According to WTW’s 2023 Pay Transparency Survey, regulatory requirements are, by far, the most commonly cited (81%) factor for encouraging greater levels of pay program communication. Coming in a distant second, third and fourth—in a near dead heat—are company values and culture (55%), employee expectations (54%) and an ESG/DEI agenda (53%).
Regardless of the motivation, the good news is a majority (60%) of employers are communicating components of their pay program information to current employees, WTW found in the survey of more than 1,300 business leaders, including nearly 450 from the U.S.
While pay equity communication mandates are still only enacted in less than 10 states, regulatory requirements are driving employers in other locations to communicate pay information. For example, nearly two in five respondents are communicating or planning to share pay rate or pay range information with prospective employees regardless of their jurisdiction’s requirements.
A rise in regulations
According to Mariann Madden, North America Fair Pay co-lead at WTW, over the last year, organizations have taken a broader approach to sharing pay information. She attributes this to the growing complexity and variability of pay transparency laws.
“The U.S. laws aren’t consistent in terms of what should be shared and with whom,” Madden says. “The most common are the laws that require employers to provide pay ranges in job postings.”
However, she adds, some state and local laws require employers to disclose pay ranges during the interview or offer process or upon request of the job seeker. Many do not yet cover employees’ rights when it comes to this information—but WTW sees this as the next trend in U.S. pay transparency legislation.
While the changing legal landscape is pushing more employers toward transparency, the shift is not without concerns for business leaders. Half of employers surveyed said they worry that communicating pay rates or ranges will increase questions from current employees about pay programs. Plus, manager effectiveness concerns are also top of mind for employers (47%); however, only 38% of organizations report being effective at educating managers about this complex topic.
Consider the context beyond compliance
To address those concerns, Madden says, employers should shift their mindset on pay transparency: away from being forced in this direction by changing laws and instead toward a commitment to broader institutional change around pay equity.
Brian Levine, a partner at Merit Analytics Group LLC, agrees, noting that while enacting stronger transparency requirements can help mitigate future bias (” Indeed, that is the hope,” he says), employers need to be proactive about understanding and addressing bias that already exists within their systems.
According to Levine, for example, an effective pay equity analysis can ensure that employees are properly positioned relative to their peers, minimizing potential concerns that might arise with increased information on employee pay.

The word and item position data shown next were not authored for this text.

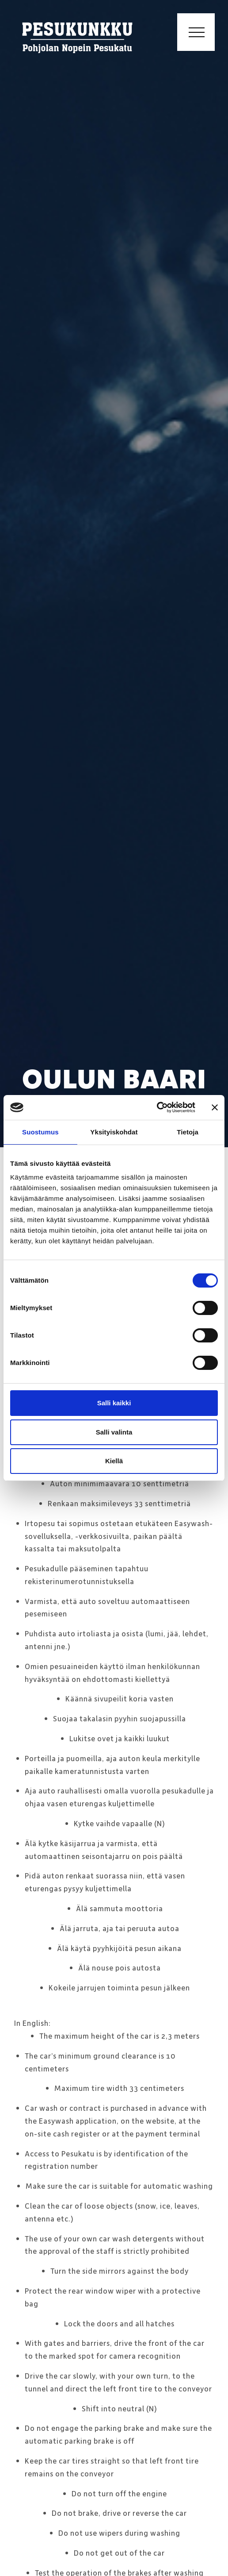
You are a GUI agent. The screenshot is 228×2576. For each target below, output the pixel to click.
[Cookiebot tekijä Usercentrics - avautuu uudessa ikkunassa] (156, 1107)
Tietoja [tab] (187, 1132)
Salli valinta (114, 1432)
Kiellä (114, 1461)
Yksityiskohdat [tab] (113, 1132)
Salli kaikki (114, 1403)
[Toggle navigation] (196, 32)
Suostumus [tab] (40, 1132)
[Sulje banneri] (215, 1107)
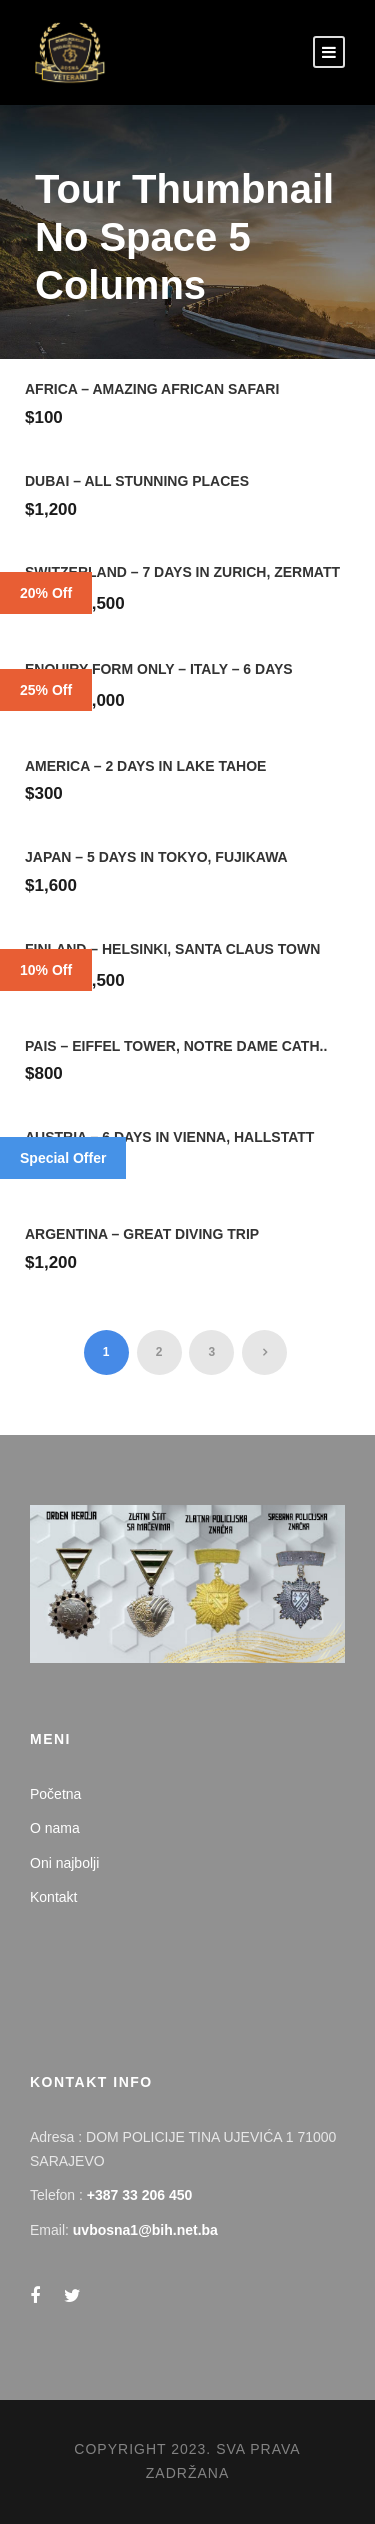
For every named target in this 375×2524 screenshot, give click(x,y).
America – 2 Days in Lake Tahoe (145, 766)
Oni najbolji (64, 1863)
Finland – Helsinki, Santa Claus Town (172, 949)
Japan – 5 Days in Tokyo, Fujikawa (156, 857)
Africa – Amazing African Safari (152, 389)
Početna (55, 1794)
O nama (55, 1828)
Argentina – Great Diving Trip (142, 1234)
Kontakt (53, 1897)
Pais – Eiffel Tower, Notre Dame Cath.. (176, 1046)
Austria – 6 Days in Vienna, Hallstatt (169, 1137)
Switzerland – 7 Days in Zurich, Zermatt (182, 572)
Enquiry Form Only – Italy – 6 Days (159, 669)
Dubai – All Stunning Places (137, 481)
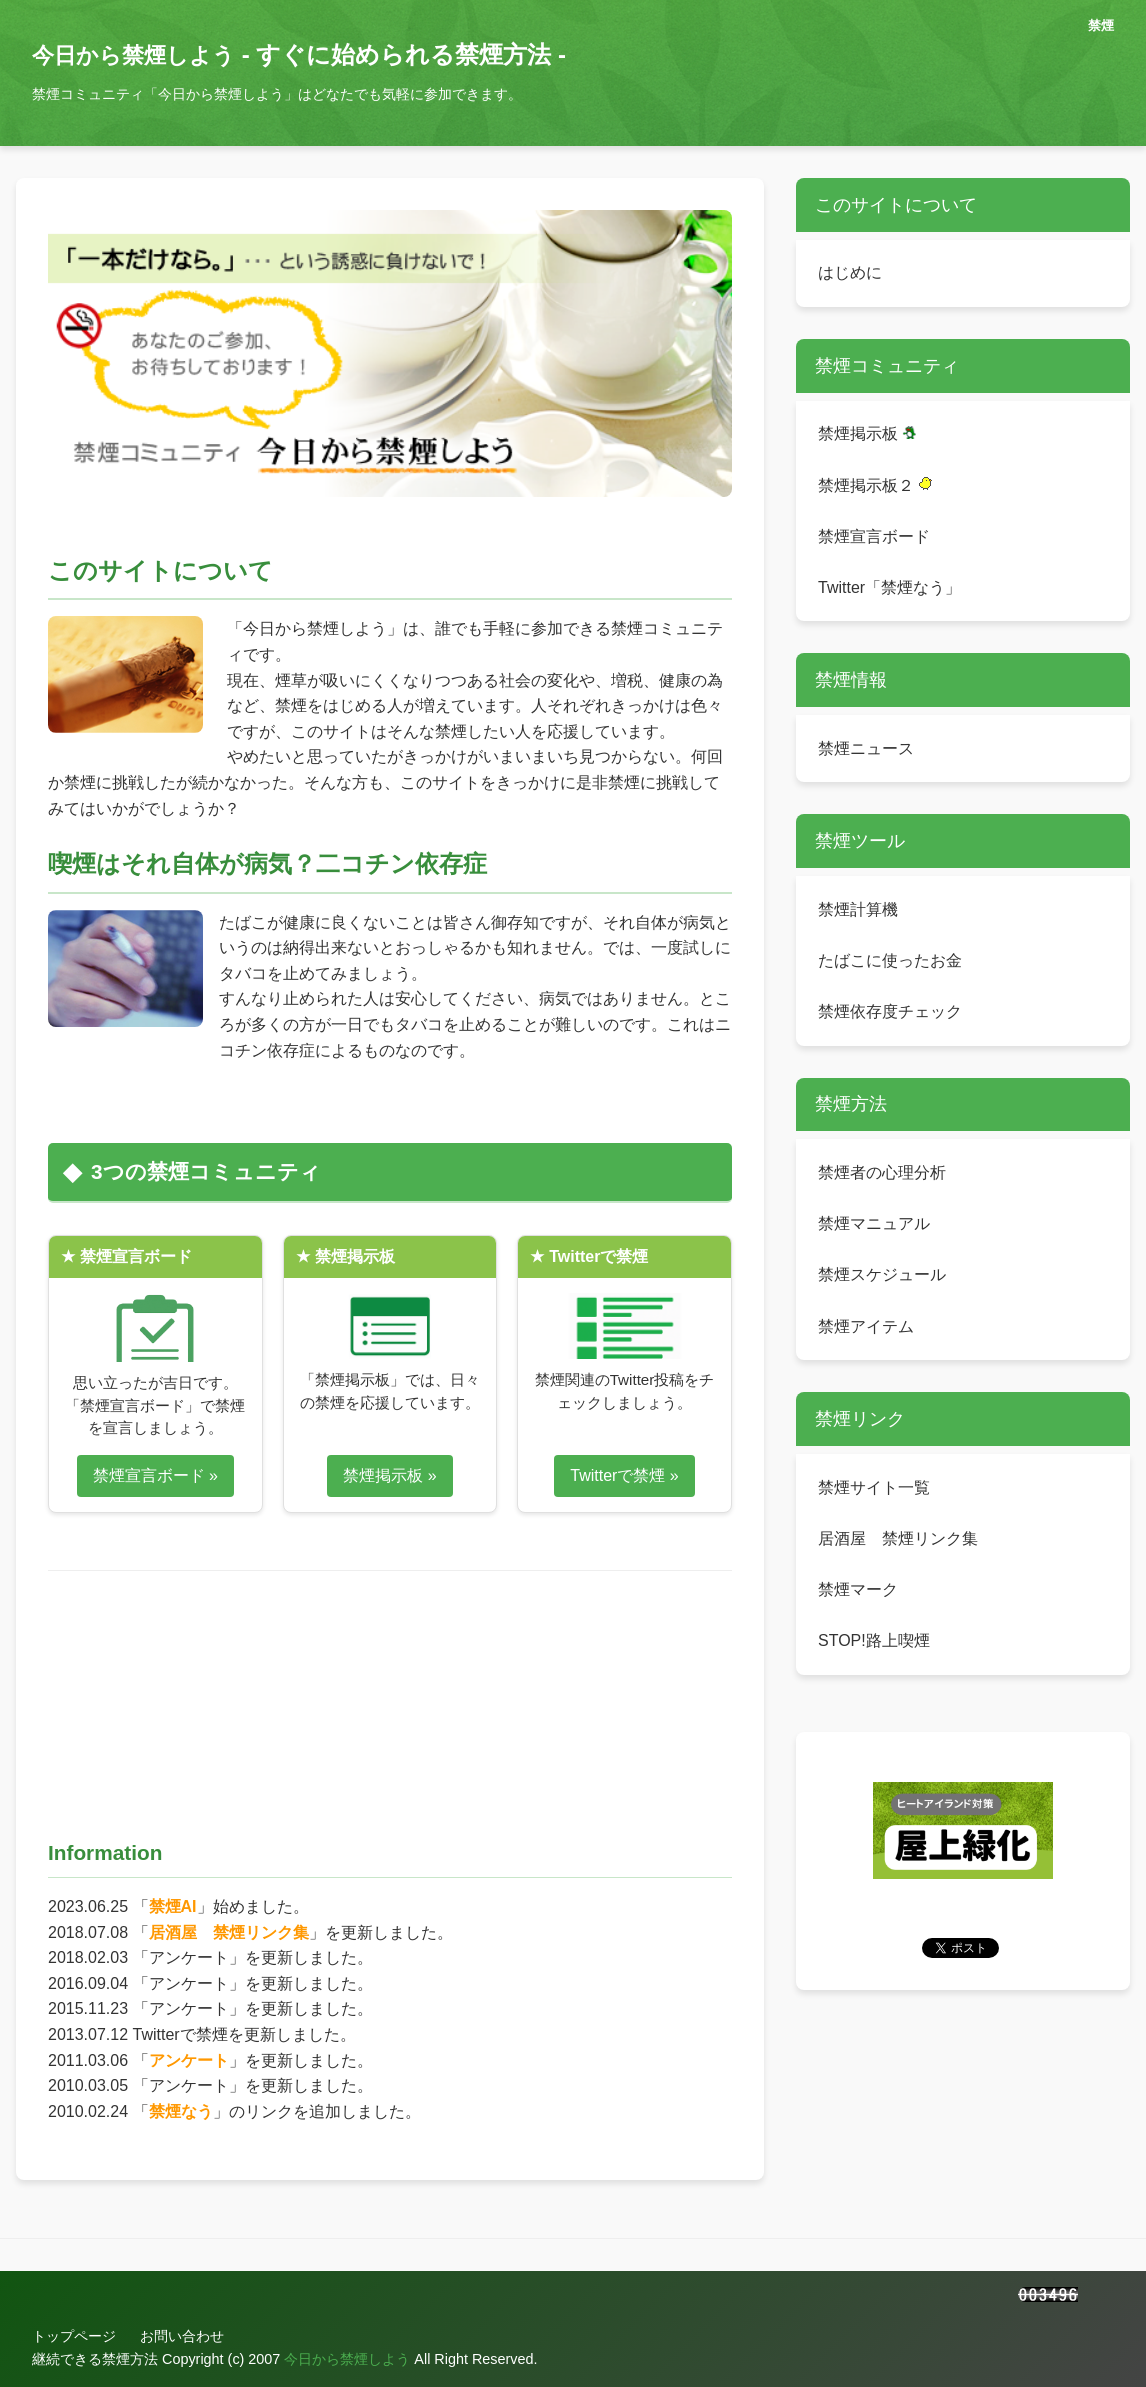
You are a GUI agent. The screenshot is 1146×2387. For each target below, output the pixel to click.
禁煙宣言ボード (874, 536)
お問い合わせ (182, 2336)
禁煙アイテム (866, 1326)
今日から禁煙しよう (133, 55)
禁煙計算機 (858, 909)
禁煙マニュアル (874, 1223)
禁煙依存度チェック (890, 1011)
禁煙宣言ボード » (155, 1475)
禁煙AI (173, 1906)
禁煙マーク (858, 1589)
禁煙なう (181, 2111)
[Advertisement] (402, 1691)
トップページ (74, 2336)
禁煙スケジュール (882, 1274)
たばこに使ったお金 (890, 960)
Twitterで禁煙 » (624, 1475)
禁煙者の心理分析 (882, 1172)
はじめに (850, 272)
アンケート (189, 2060)
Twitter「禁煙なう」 (889, 587)
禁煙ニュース (866, 748)
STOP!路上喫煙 (874, 1640)
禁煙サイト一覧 (874, 1487)
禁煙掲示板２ (875, 485)
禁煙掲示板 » (389, 1475)
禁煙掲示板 (867, 433)
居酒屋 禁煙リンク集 (229, 1932)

He adds that such an analysis would identify the factors most associated with different positions in a range—e.g., experience and performance—to help inform communications. This information can also support managers who need to be ready to respond to questions from employees.
“Most critically, a pay equity analysis can be acted upon to eliminate pay differences by gender or race/ethnicity, which would otherwise eventually be revealed when an unwelcomed ‘bright light’ is shined on differences in pay outcomes,” Levine says.
As more organizations provide visibility into their pay programs and practices, Madden says, HR leaders will be key to ensuring the sea change is more than surface-deep.
“Boards of directors are taking ownership for pay equity and pay transparency and are looking for organizations to define, monitor and report on their commitments and priorities,” she says. “Pay equity and transparency are closely linked; it will be very difficult to have confidence in one without the other in place.”